[Stored data entries]

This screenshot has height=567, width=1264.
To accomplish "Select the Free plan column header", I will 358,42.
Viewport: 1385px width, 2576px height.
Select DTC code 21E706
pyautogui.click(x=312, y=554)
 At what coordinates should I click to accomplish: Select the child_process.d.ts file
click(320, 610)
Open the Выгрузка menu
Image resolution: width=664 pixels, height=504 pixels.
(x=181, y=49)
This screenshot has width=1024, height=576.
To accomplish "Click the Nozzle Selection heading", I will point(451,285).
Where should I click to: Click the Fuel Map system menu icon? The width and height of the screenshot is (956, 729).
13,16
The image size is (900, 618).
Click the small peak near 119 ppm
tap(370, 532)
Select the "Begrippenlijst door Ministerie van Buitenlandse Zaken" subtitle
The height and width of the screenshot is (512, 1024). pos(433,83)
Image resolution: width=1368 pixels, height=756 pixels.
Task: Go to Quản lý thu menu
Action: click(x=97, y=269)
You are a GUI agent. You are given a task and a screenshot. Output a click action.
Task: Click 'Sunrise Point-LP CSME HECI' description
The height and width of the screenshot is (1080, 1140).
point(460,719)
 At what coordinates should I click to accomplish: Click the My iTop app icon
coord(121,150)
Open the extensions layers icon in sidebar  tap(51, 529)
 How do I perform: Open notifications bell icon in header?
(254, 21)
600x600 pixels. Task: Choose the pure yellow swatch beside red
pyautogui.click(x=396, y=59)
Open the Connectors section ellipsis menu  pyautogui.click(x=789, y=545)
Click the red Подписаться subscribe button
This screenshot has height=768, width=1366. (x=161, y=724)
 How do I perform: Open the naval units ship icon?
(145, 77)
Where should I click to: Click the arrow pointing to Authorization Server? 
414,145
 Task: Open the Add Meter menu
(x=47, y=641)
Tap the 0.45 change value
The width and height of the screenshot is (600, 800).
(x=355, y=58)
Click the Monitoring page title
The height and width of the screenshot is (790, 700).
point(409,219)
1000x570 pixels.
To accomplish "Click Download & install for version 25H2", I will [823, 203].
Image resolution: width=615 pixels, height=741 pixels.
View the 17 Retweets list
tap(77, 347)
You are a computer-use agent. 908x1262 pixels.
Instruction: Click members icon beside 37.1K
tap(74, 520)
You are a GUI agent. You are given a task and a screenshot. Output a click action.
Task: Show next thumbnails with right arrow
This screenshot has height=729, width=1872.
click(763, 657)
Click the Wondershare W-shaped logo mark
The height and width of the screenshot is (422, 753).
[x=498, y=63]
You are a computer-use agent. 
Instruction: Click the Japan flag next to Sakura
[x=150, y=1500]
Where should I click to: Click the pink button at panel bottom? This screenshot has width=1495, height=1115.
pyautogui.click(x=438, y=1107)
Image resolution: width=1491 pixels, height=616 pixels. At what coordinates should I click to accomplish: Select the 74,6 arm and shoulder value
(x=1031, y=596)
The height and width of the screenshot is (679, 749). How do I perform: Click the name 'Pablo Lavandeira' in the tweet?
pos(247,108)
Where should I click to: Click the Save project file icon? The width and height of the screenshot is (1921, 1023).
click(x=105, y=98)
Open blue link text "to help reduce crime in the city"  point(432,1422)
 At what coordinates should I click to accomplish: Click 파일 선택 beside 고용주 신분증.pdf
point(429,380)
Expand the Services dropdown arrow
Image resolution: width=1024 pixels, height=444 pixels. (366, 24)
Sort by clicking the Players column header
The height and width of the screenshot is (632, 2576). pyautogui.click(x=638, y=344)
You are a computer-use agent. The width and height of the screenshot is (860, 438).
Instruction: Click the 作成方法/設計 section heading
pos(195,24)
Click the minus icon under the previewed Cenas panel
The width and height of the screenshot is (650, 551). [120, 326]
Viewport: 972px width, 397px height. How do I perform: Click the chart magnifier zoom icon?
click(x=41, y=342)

* WORK REQUEST *
A bare number is all that is asked for: the count of lines above that include "agent".

* REPLY *
5